GOAL OF THE EXERCISE: Reproduce the records verbatim from their beginning through the line containing "click(x=436, y=193)", including that line.

GIVEN DATA:
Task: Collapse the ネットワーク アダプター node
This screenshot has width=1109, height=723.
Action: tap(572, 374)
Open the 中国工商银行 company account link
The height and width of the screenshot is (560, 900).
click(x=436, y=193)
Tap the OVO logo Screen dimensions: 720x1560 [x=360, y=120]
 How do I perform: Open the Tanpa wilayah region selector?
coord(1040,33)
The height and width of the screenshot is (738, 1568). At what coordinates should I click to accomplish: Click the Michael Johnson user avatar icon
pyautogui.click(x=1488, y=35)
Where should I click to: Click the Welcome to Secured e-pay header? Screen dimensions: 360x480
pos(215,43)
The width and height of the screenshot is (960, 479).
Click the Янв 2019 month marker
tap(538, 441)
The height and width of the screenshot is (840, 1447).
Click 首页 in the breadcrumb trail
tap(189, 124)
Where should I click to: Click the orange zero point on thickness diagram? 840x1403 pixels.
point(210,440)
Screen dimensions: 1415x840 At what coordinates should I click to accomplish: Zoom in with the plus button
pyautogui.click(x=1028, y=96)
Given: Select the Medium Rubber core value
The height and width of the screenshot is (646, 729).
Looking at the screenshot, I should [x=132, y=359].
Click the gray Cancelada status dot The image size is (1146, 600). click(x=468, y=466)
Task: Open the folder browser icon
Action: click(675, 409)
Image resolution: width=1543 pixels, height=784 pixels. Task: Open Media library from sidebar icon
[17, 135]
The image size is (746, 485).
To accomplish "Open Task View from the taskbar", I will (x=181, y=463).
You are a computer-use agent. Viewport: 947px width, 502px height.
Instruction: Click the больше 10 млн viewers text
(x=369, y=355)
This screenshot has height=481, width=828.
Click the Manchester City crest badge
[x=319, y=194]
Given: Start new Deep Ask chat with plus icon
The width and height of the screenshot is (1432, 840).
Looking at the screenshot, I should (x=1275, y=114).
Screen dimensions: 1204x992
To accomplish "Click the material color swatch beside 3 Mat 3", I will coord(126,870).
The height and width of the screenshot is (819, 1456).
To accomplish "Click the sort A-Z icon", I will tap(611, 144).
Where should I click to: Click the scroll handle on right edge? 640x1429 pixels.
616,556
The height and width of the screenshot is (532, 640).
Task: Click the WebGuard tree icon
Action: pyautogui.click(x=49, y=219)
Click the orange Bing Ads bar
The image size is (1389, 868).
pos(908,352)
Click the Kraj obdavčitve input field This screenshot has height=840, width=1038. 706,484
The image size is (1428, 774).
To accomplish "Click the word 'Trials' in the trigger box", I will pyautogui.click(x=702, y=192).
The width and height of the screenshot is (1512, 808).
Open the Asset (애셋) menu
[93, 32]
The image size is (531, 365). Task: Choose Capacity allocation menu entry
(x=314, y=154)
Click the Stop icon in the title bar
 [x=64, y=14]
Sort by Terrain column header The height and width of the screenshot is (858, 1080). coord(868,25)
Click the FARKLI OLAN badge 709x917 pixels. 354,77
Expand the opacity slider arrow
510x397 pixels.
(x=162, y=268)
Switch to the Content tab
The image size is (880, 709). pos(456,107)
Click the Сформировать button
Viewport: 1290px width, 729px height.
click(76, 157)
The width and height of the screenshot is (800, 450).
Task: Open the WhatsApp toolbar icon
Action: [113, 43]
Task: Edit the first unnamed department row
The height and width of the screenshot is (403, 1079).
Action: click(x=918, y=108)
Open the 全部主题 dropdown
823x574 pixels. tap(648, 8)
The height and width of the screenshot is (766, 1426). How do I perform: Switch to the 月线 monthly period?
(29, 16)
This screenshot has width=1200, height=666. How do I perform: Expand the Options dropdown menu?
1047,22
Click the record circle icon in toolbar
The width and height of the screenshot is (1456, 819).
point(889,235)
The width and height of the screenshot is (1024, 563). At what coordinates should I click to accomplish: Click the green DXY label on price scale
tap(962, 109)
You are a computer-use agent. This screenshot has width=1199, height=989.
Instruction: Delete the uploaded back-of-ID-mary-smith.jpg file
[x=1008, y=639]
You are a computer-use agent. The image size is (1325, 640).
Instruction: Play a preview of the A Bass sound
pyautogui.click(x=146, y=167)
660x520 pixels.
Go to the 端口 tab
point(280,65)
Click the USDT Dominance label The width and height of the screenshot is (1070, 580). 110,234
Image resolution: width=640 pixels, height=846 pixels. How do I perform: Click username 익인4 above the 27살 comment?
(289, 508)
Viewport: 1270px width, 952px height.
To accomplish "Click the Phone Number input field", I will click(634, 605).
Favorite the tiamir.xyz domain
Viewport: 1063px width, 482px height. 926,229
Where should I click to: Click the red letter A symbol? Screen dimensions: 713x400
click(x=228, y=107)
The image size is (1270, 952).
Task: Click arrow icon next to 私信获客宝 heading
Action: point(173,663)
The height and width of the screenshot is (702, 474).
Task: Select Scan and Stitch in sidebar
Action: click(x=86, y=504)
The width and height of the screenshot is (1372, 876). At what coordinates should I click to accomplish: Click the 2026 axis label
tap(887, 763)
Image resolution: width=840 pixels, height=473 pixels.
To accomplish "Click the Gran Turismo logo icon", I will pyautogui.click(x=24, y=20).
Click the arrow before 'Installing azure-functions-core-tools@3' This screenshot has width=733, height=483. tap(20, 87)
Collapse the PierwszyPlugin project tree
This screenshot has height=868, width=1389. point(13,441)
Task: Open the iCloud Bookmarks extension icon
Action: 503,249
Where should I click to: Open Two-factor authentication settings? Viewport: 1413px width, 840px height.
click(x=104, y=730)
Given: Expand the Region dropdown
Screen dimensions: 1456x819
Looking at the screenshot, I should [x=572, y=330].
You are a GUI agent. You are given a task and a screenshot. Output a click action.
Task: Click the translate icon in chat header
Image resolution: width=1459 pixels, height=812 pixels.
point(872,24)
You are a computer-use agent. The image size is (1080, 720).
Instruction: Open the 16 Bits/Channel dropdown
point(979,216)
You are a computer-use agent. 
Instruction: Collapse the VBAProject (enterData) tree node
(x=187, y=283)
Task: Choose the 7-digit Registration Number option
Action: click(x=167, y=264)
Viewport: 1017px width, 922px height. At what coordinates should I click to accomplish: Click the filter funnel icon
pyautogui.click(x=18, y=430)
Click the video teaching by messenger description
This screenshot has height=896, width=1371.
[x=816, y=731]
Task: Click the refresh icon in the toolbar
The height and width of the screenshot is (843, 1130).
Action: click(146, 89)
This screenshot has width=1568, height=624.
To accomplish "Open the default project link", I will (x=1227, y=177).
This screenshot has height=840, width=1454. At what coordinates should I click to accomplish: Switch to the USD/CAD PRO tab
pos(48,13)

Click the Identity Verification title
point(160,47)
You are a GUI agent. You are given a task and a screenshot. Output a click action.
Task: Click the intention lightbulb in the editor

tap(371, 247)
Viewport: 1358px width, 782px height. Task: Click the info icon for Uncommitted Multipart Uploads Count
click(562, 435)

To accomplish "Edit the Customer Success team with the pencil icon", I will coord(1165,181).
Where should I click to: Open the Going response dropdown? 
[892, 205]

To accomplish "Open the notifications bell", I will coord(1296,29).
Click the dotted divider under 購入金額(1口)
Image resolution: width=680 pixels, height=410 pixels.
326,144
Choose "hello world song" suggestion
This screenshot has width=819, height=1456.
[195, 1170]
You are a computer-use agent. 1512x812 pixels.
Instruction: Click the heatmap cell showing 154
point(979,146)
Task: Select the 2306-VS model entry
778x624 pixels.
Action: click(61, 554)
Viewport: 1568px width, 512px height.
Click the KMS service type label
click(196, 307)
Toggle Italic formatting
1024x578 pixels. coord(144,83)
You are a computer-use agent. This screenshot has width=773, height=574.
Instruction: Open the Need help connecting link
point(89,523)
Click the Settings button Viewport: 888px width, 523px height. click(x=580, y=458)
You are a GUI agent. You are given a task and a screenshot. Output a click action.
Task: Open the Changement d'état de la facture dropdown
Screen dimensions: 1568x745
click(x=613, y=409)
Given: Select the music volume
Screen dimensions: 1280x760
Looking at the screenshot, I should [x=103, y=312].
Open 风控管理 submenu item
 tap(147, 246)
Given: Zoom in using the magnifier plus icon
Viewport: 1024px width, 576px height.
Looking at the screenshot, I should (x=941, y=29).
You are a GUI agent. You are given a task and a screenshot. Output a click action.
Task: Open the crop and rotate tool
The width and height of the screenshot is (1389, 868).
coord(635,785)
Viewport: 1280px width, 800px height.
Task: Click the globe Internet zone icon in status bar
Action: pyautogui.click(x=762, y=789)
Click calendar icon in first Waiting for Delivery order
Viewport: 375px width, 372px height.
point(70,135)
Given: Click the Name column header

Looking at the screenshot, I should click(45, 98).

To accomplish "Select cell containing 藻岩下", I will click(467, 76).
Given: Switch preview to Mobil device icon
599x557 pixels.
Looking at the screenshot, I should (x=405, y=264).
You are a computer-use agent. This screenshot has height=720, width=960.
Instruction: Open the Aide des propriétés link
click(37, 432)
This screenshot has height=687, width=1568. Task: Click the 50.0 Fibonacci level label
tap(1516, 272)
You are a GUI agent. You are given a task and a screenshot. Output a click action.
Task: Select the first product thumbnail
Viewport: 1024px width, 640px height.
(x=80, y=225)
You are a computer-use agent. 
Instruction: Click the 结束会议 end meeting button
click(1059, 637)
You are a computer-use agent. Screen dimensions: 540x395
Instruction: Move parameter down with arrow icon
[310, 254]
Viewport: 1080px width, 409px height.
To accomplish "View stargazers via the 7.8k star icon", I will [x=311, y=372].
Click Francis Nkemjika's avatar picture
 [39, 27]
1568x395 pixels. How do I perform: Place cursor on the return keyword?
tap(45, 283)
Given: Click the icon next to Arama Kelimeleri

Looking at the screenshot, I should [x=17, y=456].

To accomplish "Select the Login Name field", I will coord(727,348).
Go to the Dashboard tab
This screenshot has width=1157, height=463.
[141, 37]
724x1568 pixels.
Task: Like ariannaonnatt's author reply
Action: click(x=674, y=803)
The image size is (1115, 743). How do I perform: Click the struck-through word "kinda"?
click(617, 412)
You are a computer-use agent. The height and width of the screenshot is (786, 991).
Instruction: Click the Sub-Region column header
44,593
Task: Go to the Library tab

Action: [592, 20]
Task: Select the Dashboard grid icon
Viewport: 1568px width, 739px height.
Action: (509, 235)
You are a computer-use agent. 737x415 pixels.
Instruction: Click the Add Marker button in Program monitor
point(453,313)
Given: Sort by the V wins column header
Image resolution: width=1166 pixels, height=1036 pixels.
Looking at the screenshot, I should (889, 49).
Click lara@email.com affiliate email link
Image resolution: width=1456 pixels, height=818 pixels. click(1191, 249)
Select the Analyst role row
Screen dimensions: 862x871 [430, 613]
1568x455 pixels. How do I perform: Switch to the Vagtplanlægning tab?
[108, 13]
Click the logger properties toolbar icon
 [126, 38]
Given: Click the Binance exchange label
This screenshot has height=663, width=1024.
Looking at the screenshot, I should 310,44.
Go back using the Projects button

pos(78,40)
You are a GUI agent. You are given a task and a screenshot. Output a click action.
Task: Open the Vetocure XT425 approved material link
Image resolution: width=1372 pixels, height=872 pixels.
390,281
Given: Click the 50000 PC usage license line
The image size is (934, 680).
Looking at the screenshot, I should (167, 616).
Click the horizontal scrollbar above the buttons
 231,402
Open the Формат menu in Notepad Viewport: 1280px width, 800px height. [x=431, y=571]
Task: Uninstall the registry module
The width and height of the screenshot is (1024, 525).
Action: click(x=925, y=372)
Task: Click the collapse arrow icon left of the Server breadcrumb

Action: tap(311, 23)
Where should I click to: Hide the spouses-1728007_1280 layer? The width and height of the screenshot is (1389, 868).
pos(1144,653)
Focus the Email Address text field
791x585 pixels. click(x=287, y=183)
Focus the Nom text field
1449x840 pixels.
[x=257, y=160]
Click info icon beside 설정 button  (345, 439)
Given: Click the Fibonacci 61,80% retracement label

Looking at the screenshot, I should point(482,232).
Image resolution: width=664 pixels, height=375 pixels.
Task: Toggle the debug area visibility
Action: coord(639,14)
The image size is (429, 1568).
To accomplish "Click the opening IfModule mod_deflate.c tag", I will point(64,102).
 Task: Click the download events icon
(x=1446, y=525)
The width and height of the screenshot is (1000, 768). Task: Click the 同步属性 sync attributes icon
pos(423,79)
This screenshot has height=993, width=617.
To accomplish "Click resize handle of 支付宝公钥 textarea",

SOLVED EXERCISE:
Task: Collapse the ネットワーク アダプター node
This screenshot has width=1109, height=723.
Action: tap(572, 374)
Open the 中国工商银行 company account link
The height and width of the screenshot is (560, 900).
click(x=436, y=193)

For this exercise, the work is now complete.